Have you considered studying the GDL elsewhere (somewhere more affordable)?

I appreciate that is a significant upheaval, but makes living arrangements in the long run far more stable…

(33)(20)

Anonymous

Did you read the scenario?! Can you read at all?

(35)(19)

Anonymous

This is talking about the LPC first of all.

Second of all, why should they have to change? A working class person should not have to alter their career goals because they cannot afford to live in London. Moreover, there’s often not the choice to move between cities for studying the LPC. More needs to be done to make this a less middle-class profession, the maintenance grants are a huge part of this.

(3)(1)

Not Amused

Demanding rent guarantors is seriously harming social mobility.

It should be banned.

(21)(26)

Anonymous

How is banning demanding rent guarantors going to improve social mobility?

Many of the persons who would have previously been asked to provide a solvent guarantor (some of whom will be able to do so, and will therefore be granted a tenancy) will no longer be able to get a tenancy at all because landlords are not charities and because it is so time-consuming and expensive to evict a tenant who fails to pay his rent.

What the landlord will do is demand all rent in advance and a four-month deposit as well to mitigate any chance of loss arising from letting to a tenant-of-straw. And if you ban demanding rent in advance and deposits of greater than two months’ rent then those tenants will not get any private housing at all, ever.

Landlords are not charities (usually, and even the ones that are want to be paid).

(16)(3)

FFs

Landlords are the scummiest people together with the letting agents I have had the pleasure to meet.

(11)(7)

Anonymous

Well there’s a sweeping generalisation….

(8)(3)

Anonymous

You can always ask to defer your offer and take a year out, working to earn and save money at home.
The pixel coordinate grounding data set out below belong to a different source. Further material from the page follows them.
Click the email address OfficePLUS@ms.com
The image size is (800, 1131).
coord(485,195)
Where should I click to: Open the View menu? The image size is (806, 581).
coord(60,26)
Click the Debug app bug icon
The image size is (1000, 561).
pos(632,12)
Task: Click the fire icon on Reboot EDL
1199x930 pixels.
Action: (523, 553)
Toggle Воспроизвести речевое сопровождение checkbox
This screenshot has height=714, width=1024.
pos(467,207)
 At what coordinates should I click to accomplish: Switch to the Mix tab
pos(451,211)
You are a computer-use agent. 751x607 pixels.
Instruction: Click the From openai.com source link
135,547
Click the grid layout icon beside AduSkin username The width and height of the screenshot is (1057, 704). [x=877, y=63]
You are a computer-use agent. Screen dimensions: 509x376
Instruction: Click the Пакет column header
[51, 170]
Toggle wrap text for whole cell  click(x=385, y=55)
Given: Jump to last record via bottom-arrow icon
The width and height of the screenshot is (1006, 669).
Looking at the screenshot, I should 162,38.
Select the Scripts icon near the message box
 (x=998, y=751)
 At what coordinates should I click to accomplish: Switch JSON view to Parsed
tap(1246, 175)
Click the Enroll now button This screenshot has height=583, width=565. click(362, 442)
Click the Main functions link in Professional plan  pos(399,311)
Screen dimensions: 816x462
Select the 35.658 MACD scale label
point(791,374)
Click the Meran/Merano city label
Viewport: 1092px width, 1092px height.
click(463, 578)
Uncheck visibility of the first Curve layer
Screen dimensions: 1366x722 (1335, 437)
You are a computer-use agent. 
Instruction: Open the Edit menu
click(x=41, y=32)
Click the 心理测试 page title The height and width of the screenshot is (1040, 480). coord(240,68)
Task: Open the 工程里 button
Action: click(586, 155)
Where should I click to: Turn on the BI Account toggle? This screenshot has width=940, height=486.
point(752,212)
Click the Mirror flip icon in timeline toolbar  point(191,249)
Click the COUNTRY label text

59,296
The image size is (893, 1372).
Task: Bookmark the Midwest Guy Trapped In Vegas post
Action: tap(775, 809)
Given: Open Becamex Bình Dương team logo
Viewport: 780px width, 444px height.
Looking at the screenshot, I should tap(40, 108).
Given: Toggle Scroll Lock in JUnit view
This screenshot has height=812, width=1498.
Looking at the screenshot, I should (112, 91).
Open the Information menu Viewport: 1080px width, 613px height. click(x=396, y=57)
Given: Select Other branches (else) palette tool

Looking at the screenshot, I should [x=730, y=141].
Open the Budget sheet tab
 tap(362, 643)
Or you could go abroad (somewhere like Australia where the wages for working in bars, coffee shops are really good)

Or you could work part-time in London whilst studying the LPC. If you’re joining a MC firm you must have a good cv – it would be easy to get a small job to help balance costs.

Most firms also offer interest free loans if you are really struggling, payable once you’re doing your training contract.

(52)(4)

Anonymous

Finally a sensible post.

How about speaking to the firm and explaining the situation- I am sure they would have experienced similar situations before and would give consideration to either an additional grant or loan.

If the poster can do nothing other than rant about the situation, rather than find a solution to the problem, then I wish him/her all the best moving forward in this industry.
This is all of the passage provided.